もう一度、名前を呼んで2
「依頼の内容は,アイナ・フジミヤの発見。そして必要であればアメリカまでの護送。依頼人からのメッセージも預かっている」
「待って,エドは……エドは無事なの?」
「Edward Ray Patersonは我々に接触し依頼してきた。存命でなければ不可能だ」
つまり,生きてる……
エドが生きてる……無事に…よかった……
どんな形であれ,その事実がひたすらに嬉しい。エドが生きている。
「メッセージを伝えよう」
「メッセージ?」
それは極めて短く、でも驚きの内容だった。
「『俺は生きている、あいつらの提案でお前を探すことを決意したが、無事だろうか。…俺は決めた。お前がなんと言おうが俺の元へ連れ戻す。俺が生きるためにアイナが必要だ。お前もそう思っていてくれると嬉しい。すぐにでも戻ってくる気があるのなら、そこにいる奴とともにこちらへ来い。すぐには来なくとも、俺は必ず迎えにいく。
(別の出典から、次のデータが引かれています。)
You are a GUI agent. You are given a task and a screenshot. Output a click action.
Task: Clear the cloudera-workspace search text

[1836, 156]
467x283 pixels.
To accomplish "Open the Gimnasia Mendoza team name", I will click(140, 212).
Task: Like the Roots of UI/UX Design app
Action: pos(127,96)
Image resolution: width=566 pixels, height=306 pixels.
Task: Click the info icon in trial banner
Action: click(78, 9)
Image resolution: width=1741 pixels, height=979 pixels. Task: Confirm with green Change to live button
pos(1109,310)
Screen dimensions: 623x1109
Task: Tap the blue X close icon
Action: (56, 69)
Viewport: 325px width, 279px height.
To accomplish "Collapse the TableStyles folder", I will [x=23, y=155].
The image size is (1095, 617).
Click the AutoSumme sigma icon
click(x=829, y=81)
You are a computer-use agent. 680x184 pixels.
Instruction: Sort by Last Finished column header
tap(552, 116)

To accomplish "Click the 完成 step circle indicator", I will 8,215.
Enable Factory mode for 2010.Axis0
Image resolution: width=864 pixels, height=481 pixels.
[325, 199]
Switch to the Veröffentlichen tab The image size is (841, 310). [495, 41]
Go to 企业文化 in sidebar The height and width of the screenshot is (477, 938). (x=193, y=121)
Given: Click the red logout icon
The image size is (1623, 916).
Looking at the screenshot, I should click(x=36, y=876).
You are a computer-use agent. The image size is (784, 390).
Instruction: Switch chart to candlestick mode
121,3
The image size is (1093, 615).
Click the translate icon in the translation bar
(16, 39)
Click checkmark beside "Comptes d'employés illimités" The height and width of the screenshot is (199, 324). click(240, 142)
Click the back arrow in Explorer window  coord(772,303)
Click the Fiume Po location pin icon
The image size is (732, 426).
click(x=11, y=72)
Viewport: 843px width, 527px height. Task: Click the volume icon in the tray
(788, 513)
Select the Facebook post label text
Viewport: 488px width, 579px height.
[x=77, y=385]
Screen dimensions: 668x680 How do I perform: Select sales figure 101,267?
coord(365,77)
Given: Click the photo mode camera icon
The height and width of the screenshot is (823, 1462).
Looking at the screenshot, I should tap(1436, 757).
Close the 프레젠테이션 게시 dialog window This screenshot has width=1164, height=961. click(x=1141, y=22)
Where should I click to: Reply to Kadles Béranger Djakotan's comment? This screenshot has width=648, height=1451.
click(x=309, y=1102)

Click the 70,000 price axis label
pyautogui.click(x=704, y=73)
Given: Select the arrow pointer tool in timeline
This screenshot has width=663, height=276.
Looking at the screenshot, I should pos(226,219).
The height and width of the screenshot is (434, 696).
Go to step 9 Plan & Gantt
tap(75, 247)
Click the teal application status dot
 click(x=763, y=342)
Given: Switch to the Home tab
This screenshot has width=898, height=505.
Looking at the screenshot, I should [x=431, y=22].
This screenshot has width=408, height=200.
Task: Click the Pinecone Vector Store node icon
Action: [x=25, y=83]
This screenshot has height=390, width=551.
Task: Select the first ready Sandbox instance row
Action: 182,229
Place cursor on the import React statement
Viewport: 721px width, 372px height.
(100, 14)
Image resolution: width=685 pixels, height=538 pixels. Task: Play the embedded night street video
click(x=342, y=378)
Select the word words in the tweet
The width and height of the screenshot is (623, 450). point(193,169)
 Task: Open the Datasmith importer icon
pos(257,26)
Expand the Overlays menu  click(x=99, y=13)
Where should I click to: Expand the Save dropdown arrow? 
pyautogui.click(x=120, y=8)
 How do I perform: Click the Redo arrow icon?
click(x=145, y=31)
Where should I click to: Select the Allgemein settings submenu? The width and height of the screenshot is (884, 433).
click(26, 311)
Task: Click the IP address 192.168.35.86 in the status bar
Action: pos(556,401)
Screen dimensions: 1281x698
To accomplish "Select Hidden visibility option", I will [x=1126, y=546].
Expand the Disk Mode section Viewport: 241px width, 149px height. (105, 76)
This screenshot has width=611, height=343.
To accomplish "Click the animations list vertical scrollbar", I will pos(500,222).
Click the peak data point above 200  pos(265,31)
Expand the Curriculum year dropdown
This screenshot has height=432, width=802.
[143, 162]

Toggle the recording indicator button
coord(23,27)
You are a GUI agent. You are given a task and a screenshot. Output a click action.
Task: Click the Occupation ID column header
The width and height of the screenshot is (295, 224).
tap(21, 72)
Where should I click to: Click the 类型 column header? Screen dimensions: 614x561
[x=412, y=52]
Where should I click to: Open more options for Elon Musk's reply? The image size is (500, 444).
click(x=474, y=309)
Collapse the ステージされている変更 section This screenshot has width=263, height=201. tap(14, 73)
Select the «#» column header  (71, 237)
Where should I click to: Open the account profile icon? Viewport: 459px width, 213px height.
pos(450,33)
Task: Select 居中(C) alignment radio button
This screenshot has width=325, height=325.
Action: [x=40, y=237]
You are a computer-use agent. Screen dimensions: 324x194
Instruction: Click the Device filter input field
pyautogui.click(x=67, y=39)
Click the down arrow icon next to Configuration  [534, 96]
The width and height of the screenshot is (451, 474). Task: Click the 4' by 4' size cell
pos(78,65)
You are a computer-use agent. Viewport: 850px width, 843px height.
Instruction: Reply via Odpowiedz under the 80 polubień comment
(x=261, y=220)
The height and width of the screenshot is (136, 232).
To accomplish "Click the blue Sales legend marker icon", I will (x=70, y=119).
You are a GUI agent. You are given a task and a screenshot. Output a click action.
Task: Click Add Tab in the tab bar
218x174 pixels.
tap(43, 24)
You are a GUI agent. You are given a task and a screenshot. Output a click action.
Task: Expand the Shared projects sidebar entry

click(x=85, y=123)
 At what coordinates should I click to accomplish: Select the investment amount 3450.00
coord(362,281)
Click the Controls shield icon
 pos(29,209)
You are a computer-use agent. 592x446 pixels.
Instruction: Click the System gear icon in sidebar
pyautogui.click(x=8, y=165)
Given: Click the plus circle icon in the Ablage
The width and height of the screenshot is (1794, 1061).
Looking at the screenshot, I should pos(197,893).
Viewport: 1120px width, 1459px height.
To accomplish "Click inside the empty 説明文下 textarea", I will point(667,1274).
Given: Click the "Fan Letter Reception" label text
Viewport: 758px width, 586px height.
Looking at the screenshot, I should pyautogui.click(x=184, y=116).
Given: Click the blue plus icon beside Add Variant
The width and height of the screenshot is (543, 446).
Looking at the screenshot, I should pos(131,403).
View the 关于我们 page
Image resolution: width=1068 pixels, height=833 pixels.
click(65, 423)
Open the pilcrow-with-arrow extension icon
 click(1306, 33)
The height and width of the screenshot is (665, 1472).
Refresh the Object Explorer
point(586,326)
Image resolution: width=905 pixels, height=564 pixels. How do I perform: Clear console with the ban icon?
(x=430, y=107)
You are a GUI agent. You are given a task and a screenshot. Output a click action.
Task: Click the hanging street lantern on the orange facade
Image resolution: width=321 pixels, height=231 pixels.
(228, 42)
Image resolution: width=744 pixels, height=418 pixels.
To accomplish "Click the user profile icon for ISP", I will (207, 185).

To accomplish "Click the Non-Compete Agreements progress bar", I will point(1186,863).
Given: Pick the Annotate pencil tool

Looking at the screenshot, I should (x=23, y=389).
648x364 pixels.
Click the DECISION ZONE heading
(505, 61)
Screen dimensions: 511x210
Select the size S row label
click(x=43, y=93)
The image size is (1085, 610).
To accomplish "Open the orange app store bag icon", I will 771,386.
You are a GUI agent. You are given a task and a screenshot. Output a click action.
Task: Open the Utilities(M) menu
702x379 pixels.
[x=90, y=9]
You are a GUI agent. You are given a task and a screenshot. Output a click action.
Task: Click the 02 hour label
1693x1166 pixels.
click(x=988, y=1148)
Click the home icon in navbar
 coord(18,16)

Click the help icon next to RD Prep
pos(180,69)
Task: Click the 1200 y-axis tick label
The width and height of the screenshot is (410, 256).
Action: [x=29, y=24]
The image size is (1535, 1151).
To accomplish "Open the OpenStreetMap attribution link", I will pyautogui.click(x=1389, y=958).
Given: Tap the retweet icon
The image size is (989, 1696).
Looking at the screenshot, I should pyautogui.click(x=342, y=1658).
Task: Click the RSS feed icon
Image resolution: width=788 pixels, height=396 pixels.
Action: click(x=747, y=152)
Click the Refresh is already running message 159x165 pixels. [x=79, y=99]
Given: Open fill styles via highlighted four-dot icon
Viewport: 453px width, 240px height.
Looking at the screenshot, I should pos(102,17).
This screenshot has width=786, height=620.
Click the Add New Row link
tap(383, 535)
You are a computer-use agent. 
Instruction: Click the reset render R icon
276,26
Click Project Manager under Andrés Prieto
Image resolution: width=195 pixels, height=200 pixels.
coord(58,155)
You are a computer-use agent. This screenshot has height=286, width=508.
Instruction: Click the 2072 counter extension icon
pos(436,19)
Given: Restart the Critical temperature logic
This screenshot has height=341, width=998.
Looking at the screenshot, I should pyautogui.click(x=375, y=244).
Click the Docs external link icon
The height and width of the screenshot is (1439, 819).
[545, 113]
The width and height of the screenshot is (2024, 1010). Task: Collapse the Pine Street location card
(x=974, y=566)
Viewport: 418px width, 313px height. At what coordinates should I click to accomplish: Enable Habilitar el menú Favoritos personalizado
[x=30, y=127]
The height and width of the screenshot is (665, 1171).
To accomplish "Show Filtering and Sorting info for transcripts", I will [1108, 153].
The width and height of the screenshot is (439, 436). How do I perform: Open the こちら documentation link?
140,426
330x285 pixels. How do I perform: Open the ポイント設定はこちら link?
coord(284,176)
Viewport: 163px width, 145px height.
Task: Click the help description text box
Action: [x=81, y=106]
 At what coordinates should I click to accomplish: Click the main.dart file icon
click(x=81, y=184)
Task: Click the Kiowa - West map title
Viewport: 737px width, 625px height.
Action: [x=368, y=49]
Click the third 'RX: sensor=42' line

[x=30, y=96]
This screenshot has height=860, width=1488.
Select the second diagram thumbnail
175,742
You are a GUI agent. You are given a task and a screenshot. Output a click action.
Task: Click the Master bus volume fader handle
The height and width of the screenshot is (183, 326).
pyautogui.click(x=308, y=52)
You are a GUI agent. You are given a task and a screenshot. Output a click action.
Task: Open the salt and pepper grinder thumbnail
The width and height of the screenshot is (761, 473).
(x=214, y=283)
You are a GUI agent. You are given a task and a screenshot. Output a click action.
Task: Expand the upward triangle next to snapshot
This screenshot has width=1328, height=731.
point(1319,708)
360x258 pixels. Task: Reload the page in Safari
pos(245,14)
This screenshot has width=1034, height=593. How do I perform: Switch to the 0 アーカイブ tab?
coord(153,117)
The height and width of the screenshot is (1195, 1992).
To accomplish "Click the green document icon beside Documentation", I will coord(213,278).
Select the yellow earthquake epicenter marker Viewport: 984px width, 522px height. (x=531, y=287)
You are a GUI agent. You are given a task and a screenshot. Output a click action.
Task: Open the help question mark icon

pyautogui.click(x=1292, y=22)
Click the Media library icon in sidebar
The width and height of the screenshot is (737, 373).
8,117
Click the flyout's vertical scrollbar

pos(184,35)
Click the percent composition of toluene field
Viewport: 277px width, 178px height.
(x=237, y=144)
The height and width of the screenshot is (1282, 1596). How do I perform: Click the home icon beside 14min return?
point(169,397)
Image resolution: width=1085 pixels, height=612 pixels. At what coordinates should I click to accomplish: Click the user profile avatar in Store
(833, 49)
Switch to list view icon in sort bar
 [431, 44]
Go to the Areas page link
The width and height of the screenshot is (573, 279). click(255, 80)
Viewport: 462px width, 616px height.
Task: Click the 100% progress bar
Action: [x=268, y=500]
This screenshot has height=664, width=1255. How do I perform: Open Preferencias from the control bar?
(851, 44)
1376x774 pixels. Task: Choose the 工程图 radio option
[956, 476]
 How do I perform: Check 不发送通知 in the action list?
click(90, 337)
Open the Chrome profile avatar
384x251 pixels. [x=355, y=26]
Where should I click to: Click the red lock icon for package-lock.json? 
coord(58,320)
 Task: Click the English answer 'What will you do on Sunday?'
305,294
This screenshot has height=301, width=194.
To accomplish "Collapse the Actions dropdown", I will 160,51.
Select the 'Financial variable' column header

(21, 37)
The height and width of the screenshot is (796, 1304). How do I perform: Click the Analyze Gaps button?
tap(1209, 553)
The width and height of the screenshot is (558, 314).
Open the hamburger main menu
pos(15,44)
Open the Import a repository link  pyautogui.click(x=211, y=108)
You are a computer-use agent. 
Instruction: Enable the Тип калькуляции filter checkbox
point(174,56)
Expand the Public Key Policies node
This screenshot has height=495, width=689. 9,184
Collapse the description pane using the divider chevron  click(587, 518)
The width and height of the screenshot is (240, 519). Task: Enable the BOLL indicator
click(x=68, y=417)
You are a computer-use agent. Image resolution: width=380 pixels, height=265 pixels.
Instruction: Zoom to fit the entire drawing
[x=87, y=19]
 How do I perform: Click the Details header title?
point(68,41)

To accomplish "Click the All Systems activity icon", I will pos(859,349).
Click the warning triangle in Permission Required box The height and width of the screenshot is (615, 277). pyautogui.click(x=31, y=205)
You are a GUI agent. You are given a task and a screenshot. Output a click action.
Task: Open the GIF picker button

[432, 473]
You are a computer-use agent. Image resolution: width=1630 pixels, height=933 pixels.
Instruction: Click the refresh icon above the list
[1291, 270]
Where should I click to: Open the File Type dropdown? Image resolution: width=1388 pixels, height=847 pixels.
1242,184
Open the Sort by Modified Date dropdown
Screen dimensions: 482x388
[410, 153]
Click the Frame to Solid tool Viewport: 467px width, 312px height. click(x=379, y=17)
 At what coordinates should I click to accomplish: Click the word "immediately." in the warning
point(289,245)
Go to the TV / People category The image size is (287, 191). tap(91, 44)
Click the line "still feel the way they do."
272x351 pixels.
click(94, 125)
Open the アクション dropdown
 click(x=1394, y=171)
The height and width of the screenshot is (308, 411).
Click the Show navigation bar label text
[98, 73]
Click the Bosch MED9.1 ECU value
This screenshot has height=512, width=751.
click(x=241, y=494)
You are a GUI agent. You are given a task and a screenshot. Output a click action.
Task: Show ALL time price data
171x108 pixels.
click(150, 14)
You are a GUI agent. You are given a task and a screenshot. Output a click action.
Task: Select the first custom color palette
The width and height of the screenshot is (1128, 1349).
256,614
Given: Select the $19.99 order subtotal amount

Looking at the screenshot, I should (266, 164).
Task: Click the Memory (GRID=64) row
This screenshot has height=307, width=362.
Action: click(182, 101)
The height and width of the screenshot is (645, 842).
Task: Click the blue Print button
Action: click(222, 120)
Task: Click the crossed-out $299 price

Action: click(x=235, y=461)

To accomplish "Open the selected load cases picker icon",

そいつと対面している時点でお前がどこにいるかはわかるからな。逃げようとしても無駄だ。待っていろ』……以上だ」
……エドが,迎えに来る?
「エドが,生きるために,あたしが必要?」
そう言った?幻聴だろうか。あたしのせいであんな目に遭ったのに。
「そんな……」
そんなことを,まだ言ってくれるの?こんなあたしに?
両目から,こらえきれなかった涙が溢れてきた。
エドはあたしを必要としてくれるの?一緒に生きたいと思ってくれる?すぐにでも戻って来いと言ってくれるの?
……こんなに幸せなことが,今まであっただろうか。
生きていてよかった。あたしも,エドも……
「うっ……ひっく…」
体が動かないから,あたしは溢れる涙を拭くこともできずに泣き続けた。